The most impacting measure in extending the battery life in this design was the On-Time of the sensor necessary to stabilize the output (feeding the capacitive soil moisture sensor). It is observed that reducing the On-Time has an impact in the measured output. In the sensor, whenever I woke the sensor from deep-sleep I activate a mosfet to drive the feed to the capacitive soil moisture sensor and wait for 2,4 seconds.. that is the part of the cycle that is more critical to battery life.

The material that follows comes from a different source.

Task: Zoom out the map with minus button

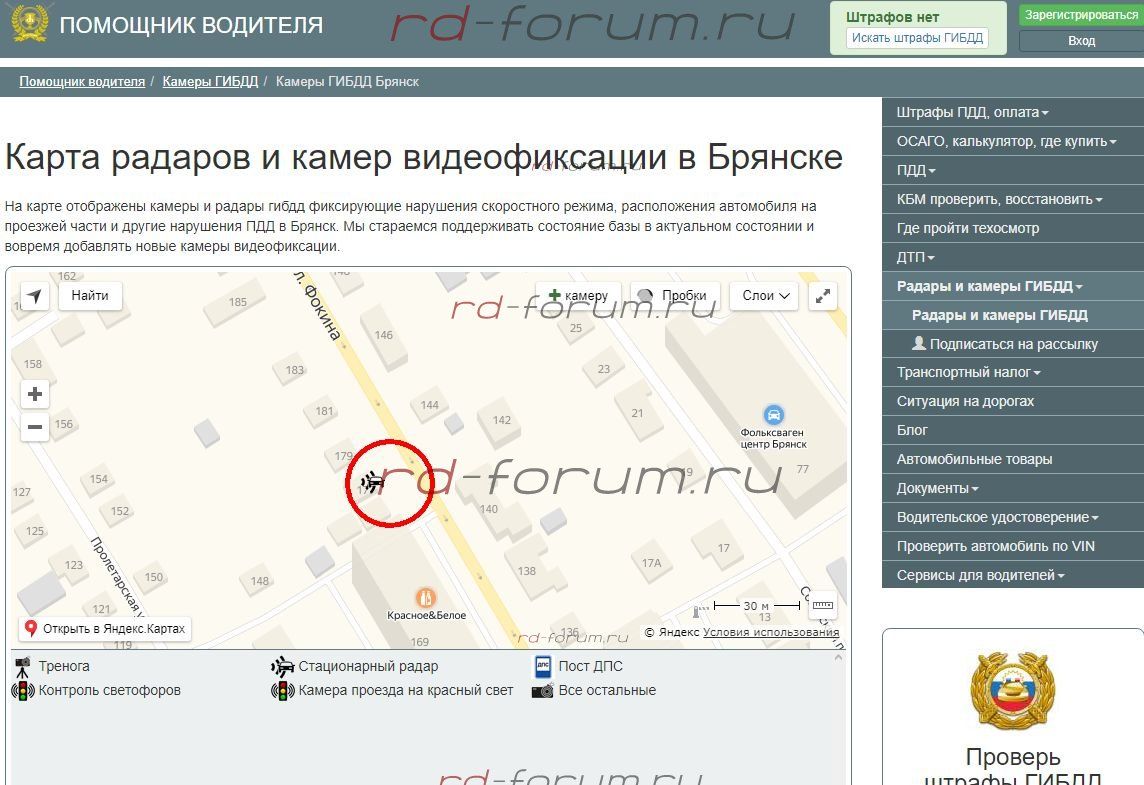Action: (x=35, y=428)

The time to transmit the data was on average 80 miliseconds (from ESPNOW initialization to data sent). Here is a dump from the serial monitor to check this duration:
16:21:19.694 > rst:0x5 (DEEPSLEEP_RESET),boot:0x13 (SPI_FAST_FLASH_BOOT)

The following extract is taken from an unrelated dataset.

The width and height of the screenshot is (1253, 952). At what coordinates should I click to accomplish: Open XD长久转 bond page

16:21:19.694 > configsip: 0, SPIWP:0xee
16:21:19.694 > clk_drv:0x00,q_drv:0x00,d_drv:0x00,cs0_drv:0x00,hd_drv:0x00,wp_drv:0x00
16:21:19.694 > mode:DIO, clock div:2
16:21:19.694 > load:0x3fff0018,len:4
16:21:19.694 > load:0x3fff001c,len:1044
16:21:19.694 > load:0x40078000,len:8896
16:21:19.694 > load:0x40080400,len:5828
16:21:19.694 > entry 0x400806ac
16:21:19.694 > Boot count: 8
16:21:19.982 > Moisture level (pre): 722.62
16:21:20.853 > Moisture level %: 0.00
16:21:20.853 > Voltage level: 2389.50
16:21:20.853 > Voltage Battery: 3.34
16:21:20.853 > Startig Wifi Now...
16:21:20.853 > Wifi Setup complete.
16:21:20.934 > Send success
There is a possibility to further reduce power consumption. Yo can manipulate pint status and read the ADC while maintaing the main cores in deep sleep by using the low power co-procesor. This coprocesor would check if the value has changed since the last transmission and wake the main processor if it is necessary.
And in relation to ESPNOW and MySensors, I used a TTGO-Lora board with ESP32 and LORA transceiver as the MySensors and ESPNOW gateway. The gateway processed the value from the sensors received by the ESP-NOW "custom" protocol to MySensors... the controller (Openhab) was only aware of sensors atached to the
ESP-NOW Sensor --> TTGO-Lora (Translates from ESP-NOW to MySensor Message) --> Openhab
I did also a proof of concept with a Repeter-translator from ESP-NOW to Mysensors:
ESP-NOW Sensor --> TTGO-Lora (Translates from ESP-NOW to MySensor Message) --> TTGO-Lora (receives MySensor Messages) --> Openhab
The ESP-Now MySensors gateway sketch was not very elegant but worked.
The next step would be using ESPNOW as a new MySensor Protocol... to do it myself I should spent quite some time learning how MySensor Code works.. I have tryed in the past but never have the change to work enough time to understand it fully.
If this transport is supported, I see quite an advante of ESP32 vs NRF5284, both would use the 2,4 GHz band, but ESP32 transmission power is +20dbm (vs +8 dbm for the NRF5284 if I am not mistaken), also, a barebone ESP32-WROOM price is 2 € and is not hard to hand-solder... to that you have to add the components to design a custom board but overall quite competitive.
Custom board (first try.. a cable to fix some design errors . )
This thread is really good, kind of addicting to scroll all time.
Only problem though is the way it is structured. Its really hard to find the same post twice.
Maybe the admins should consider having a separate section for this !!>?